==== RECORDS FOR THE TASK

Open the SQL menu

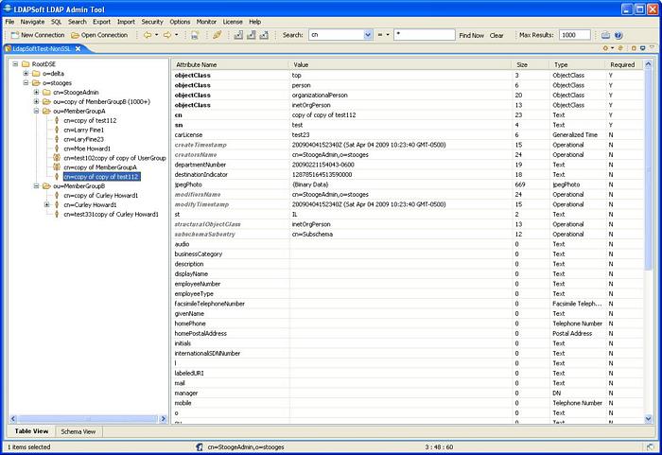tap(56, 21)
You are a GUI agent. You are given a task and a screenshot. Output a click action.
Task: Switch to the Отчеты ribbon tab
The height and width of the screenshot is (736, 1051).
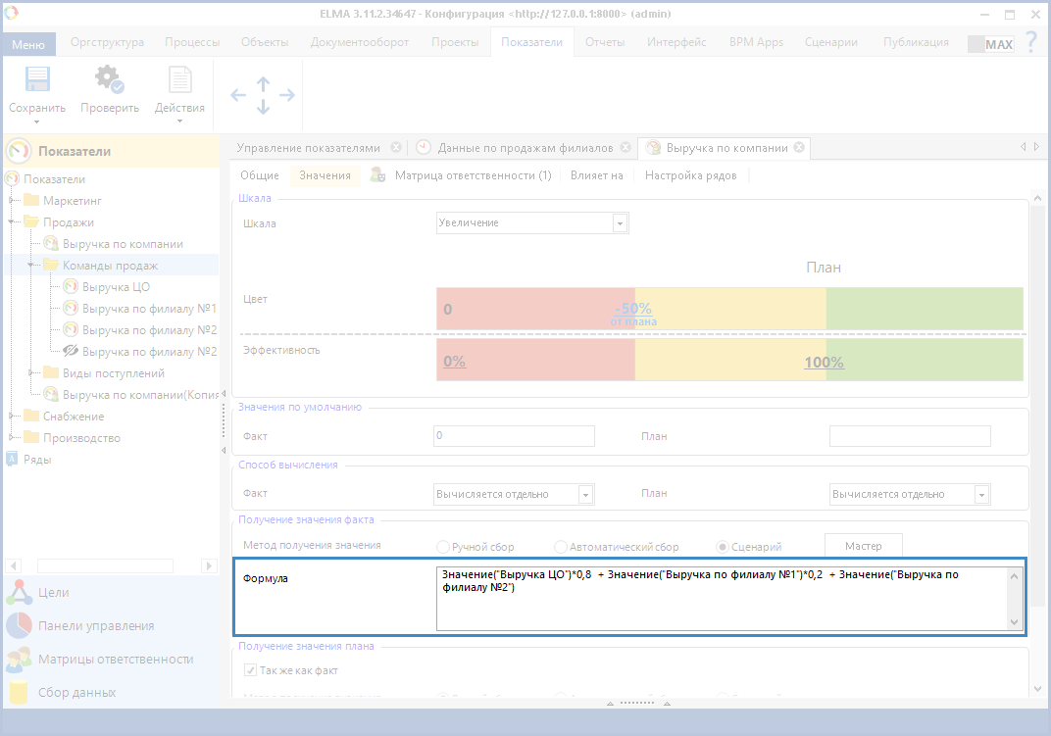coord(605,42)
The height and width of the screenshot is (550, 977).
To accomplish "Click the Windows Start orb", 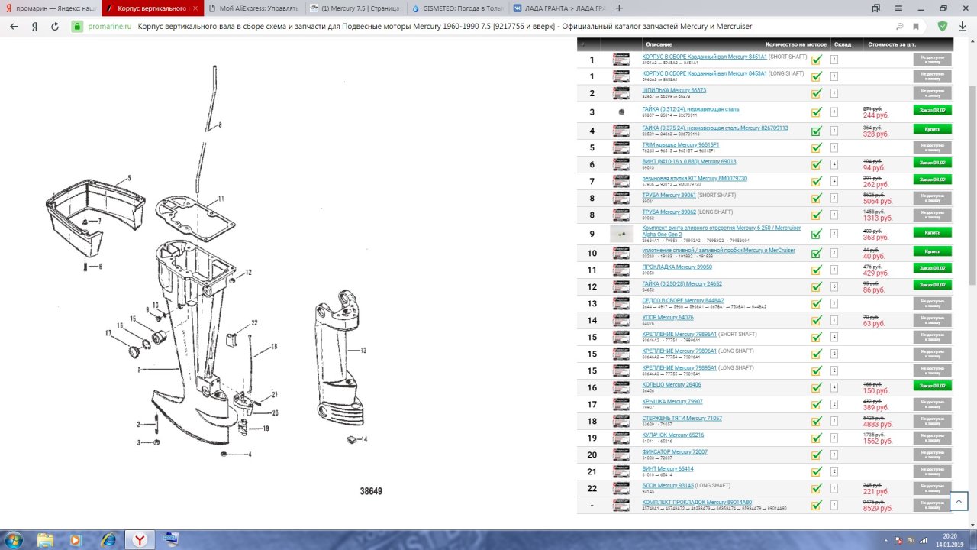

========

-- EXERCISE DESCRIPTION --
Without including any picture, write out the material above exactly.

-- THE ANSWER --
Open the SQL menu

tap(56, 21)
You are a GUI agent. You are given a task and a screenshot. Output a click action.
Task: Switch to the Отчеты ribbon tab
The height and width of the screenshot is (736, 1051).
coord(605,42)
The height and width of the screenshot is (550, 977).
To accomplish "Click the Windows Start orb", 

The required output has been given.